Secrets never live in the repo. Back up the local .env and the hosts/<host>/ reals — they are not recoverable from the repo.

Sync wrapper (deploy-to.sh)#

Runs locally. Takes one argument: the target host. It first sources apps/lib/common.sh and runs ensure_env locally — provisioning .env from .env.example (auto-generating *_SECRET values) when .env is missing. Then it syncs files to the server and SSHs in to run deploy.sh:

  1. rsync config/~/apps/<name>/config/
  2. rsync hosts/<host>/~/apps/<name>/config/ (overlays same-named files)
  3. rsync quadlets/, timers/, scripts/, deploy.sh, teardown.sh, depends.conf~/apps/<name>/
  4. rsync .env~/apps/<name>/.env (guarded by local existence)
  5. rsync apps/lib/~/apps/lib/
  6. ssh <host> 'cd ~/apps/<name> && ./deploy.sh'

The wrapper syncs .env only if it exists locally; it does not fail when .env is absent (the post-sync check_secret_files existence check handles a truly missing required file). It no longer ships .example templates to the server as references — templates are local copy-sources only. It remains agnostic to how .env got its contents.

Host-specific config#

Most Apps have no hosts/ directory. For Apps with per-Host data (different domains, distinct upstreams per VPS) the split is by role, not just by file:

  • config/ is template-only. It holds .example templates and static scaffolding (empty bind-mount directories with .gitkeep). It no longer holds real bind-mounted user data.
  • Real bind-mounted data files (Caddyfiles, frps.toml, etc.) live in hosts/<host>/, mirroring the config/ path structure. They reach the server exclusively via the hosts/<host>/config/ overlay applied by the sync wrapper; on the server the App sees a flat config/ and Quadlet files stay host-agnostic.
  • hosts/example/ is the committed skeleton: a template directory containing one copy of every data file a host needs, using real filenames (Caddyfile, frps.toml — not .example) with CHANGE_ME placeholder content. To stand up a new host: cp -r hosts/example hosts/<my-vps> then fill every CHANGE_ME.
  • A data file that carries embedded credentials (e.g. frps.toml with a dashboard password) is treated as per-Host data — it lives in hosts/<host>/ and is synced by the wrapper, not as a config/-local secret config.
  • Real host dirs are gitignored.

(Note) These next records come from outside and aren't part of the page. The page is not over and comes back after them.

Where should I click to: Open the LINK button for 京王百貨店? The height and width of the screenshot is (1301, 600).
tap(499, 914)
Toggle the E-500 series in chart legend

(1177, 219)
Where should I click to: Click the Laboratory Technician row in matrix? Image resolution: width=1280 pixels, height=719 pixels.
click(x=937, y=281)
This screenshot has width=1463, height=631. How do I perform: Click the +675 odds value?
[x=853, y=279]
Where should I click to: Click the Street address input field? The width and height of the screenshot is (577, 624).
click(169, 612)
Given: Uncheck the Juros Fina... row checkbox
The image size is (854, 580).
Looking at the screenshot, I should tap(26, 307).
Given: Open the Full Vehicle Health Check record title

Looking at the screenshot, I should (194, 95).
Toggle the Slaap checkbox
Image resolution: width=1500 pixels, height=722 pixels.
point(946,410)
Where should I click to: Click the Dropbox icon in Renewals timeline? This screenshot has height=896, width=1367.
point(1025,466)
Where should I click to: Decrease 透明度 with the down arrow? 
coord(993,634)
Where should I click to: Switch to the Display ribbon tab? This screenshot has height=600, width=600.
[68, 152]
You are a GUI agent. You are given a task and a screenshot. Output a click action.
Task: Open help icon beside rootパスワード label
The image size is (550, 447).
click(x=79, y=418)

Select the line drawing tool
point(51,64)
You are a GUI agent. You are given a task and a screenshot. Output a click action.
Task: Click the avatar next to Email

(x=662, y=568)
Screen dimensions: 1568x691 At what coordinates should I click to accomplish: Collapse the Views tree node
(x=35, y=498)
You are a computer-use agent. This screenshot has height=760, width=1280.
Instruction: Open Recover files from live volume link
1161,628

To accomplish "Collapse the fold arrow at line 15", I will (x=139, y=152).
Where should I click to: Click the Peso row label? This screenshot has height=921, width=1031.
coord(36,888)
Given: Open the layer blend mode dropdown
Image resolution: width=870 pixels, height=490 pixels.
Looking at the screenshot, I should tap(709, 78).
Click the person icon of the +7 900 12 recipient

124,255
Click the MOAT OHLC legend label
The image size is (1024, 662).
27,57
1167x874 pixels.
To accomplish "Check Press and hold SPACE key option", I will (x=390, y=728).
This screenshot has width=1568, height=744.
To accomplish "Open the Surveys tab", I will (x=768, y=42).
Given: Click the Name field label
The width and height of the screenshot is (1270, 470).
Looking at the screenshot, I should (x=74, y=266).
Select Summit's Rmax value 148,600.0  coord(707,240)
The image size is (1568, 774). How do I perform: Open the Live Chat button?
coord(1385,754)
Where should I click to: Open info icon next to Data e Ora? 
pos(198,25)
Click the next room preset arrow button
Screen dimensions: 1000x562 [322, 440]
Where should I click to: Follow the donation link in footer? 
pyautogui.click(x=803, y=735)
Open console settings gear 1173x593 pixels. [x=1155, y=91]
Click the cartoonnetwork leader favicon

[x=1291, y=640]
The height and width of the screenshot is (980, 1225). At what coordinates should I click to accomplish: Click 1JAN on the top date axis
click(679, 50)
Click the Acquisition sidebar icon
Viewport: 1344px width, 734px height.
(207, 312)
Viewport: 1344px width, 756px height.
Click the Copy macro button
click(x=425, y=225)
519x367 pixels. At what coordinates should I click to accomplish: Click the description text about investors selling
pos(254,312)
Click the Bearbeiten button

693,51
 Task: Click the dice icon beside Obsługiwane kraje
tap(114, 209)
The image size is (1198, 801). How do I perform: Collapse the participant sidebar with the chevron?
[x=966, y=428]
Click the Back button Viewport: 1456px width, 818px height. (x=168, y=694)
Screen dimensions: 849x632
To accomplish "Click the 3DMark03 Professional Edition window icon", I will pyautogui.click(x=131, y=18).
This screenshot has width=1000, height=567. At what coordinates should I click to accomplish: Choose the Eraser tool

Each App's .gitignore ignores hosts/* while negating the skeleton: !hosts/example/. Operator-supplied data never gets committed.
  • The sync wrapper merges: config/ first, then hosts/<host>/ overwrites same-named files.

Invariant: a file in config/ cannot be removed for a specific host via overlay — it always syncs. Because real data now lives in hosts/<host>/, "removing" a data file for a host means simply not placing it in that host dir (scaffolding-only config/ files still sync to every host). A leftover CHANGE_ME in a synced file fails deploy.sh with a clear message.